[Entries shown]

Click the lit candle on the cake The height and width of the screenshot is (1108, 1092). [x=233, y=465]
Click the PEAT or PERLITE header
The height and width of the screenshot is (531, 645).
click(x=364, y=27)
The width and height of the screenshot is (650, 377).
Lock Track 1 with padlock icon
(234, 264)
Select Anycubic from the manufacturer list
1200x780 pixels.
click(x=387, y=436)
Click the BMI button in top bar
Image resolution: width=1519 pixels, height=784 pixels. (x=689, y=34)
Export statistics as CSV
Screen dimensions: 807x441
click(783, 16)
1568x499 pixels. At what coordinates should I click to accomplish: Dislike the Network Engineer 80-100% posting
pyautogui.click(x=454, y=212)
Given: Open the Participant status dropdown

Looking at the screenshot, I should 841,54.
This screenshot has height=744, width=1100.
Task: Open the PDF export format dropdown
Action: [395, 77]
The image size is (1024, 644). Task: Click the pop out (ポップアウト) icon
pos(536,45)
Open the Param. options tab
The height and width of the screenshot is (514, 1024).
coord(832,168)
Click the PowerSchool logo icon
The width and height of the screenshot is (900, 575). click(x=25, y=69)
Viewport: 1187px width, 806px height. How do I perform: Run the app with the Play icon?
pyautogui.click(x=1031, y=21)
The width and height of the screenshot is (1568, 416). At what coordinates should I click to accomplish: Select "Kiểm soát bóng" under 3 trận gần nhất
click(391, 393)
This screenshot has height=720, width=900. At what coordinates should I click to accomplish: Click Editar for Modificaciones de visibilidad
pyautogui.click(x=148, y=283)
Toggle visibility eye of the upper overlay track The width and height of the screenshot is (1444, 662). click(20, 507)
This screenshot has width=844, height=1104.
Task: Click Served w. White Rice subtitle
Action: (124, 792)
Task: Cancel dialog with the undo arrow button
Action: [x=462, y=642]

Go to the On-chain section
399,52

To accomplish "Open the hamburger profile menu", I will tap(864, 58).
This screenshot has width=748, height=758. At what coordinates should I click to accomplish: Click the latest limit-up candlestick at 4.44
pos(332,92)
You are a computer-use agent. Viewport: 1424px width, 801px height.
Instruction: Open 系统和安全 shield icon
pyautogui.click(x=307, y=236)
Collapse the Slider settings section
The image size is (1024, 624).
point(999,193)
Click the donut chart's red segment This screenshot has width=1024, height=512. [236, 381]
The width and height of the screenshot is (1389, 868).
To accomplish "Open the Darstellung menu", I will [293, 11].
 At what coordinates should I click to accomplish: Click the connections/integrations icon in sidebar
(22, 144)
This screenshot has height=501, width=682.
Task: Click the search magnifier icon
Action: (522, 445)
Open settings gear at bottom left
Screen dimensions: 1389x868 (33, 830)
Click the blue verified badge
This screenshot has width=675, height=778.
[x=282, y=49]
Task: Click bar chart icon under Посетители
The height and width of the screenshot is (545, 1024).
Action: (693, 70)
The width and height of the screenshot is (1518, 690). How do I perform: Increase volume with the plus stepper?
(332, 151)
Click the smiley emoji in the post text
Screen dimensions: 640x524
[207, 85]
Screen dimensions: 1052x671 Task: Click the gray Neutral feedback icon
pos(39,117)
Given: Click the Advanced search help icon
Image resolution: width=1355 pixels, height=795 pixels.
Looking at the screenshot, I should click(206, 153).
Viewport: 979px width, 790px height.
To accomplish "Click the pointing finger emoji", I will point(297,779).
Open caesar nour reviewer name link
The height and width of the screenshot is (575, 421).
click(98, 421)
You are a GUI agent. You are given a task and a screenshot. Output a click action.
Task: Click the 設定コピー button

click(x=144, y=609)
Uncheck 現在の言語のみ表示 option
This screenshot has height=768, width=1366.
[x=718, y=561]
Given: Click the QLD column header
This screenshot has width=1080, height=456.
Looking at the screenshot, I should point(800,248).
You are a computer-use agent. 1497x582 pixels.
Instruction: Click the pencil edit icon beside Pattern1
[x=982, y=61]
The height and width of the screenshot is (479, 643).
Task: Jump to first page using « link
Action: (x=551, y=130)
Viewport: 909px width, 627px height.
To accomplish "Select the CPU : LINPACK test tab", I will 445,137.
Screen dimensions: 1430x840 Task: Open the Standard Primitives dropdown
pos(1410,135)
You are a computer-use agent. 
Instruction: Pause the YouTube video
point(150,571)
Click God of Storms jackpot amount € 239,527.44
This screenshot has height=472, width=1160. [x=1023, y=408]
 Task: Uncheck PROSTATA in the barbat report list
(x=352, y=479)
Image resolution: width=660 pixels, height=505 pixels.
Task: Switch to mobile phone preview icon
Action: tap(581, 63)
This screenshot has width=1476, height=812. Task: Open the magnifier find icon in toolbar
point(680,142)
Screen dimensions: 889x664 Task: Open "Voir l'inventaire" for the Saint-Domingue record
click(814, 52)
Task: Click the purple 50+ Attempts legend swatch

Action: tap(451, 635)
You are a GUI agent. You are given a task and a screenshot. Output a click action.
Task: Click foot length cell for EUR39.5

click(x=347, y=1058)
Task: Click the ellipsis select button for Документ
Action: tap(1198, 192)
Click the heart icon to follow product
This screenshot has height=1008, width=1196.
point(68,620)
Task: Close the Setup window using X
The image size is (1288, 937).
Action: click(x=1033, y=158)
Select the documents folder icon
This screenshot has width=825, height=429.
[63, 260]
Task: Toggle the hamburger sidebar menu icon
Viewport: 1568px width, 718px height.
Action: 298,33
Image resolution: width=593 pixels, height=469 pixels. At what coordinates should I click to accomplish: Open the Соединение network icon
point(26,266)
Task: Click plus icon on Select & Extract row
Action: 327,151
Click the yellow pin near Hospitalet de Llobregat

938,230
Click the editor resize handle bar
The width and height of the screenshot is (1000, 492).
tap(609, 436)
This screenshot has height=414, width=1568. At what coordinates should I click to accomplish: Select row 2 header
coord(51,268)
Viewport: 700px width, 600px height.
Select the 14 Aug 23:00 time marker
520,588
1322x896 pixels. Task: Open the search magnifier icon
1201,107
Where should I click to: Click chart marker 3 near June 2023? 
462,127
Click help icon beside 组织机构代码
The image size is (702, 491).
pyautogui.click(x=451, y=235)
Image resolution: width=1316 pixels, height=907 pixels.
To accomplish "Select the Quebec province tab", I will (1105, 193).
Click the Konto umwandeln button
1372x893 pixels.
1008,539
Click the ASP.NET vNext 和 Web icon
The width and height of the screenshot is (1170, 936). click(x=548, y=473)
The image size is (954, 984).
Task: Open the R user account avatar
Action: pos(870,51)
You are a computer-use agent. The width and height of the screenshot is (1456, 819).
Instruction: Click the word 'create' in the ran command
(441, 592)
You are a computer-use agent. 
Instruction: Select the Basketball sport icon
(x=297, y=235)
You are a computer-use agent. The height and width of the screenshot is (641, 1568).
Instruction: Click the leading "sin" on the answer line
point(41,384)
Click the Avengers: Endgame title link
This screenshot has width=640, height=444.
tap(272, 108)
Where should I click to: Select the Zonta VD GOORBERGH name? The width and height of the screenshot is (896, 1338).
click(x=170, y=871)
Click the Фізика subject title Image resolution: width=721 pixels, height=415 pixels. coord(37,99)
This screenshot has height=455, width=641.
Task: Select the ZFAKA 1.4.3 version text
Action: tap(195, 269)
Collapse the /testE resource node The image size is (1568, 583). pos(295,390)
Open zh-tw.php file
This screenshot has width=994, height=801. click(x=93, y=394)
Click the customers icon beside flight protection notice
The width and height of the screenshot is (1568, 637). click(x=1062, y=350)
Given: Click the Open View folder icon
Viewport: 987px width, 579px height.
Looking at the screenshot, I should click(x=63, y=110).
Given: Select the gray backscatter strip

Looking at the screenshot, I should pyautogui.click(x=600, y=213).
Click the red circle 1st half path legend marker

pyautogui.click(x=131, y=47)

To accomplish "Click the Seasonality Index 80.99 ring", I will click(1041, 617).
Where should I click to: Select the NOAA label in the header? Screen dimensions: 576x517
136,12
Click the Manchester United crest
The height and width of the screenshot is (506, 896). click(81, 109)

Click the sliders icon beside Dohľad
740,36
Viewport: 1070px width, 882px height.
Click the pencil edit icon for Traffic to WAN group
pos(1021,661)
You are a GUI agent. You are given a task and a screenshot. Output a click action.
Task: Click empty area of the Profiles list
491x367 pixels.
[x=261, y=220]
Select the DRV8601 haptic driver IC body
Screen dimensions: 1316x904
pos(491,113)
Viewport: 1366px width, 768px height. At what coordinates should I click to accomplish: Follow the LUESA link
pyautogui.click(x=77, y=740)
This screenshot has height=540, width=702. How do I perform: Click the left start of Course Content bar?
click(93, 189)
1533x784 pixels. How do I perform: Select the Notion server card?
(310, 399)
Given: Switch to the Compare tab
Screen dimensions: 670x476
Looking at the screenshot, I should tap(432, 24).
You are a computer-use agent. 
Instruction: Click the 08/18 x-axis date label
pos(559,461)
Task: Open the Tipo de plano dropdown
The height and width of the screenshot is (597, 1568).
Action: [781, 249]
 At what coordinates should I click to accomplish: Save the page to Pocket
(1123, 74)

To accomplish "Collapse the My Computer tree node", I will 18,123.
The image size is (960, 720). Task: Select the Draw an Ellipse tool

[/Entries shown]

Given the word "Collapse", show every line of the records that contains it.

Collapse the Slider settings section
Collapse the /testE resource node The image size is (1568, 583). pos(295,390)
To accomplish "Collapse the My Computer tree node", I will 18,123.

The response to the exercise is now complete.